MATERIALS PROVIDED:
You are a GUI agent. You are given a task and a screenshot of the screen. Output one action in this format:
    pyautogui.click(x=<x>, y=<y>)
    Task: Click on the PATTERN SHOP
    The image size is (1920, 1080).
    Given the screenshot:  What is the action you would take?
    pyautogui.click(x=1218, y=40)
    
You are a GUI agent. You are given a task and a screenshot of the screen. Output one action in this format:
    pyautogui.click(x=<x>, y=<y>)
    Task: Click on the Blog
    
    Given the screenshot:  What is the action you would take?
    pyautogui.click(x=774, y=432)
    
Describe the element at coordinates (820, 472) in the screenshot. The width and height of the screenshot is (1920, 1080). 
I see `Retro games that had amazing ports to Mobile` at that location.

SHORT EXERCISE:
Copy out all of the data above word for word, line for line.

EXERCISE RESPONSE:
You are a GUI agent. You are given a task and a screenshot of the screen. Output one action in this format:
    pyautogui.click(x=<x>, y=<y>)
    Task: Click on the PATTERN SHOP
    The image size is (1920, 1080).
    Given the screenshot:  What is the action you would take?
    pyautogui.click(x=1218, y=40)
    
You are a GUI agent. You are given a task and a screenshot of the screen. Output one action in this format:
    pyautogui.click(x=<x>, y=<y>)
    Task: Click on the Blog
    
    Given the screenshot:  What is the action you would take?
    pyautogui.click(x=774, y=432)
    
Describe the element at coordinates (820, 472) in the screenshot. The width and height of the screenshot is (1920, 1080). 
I see `Retro games that had amazing ports to Mobile` at that location.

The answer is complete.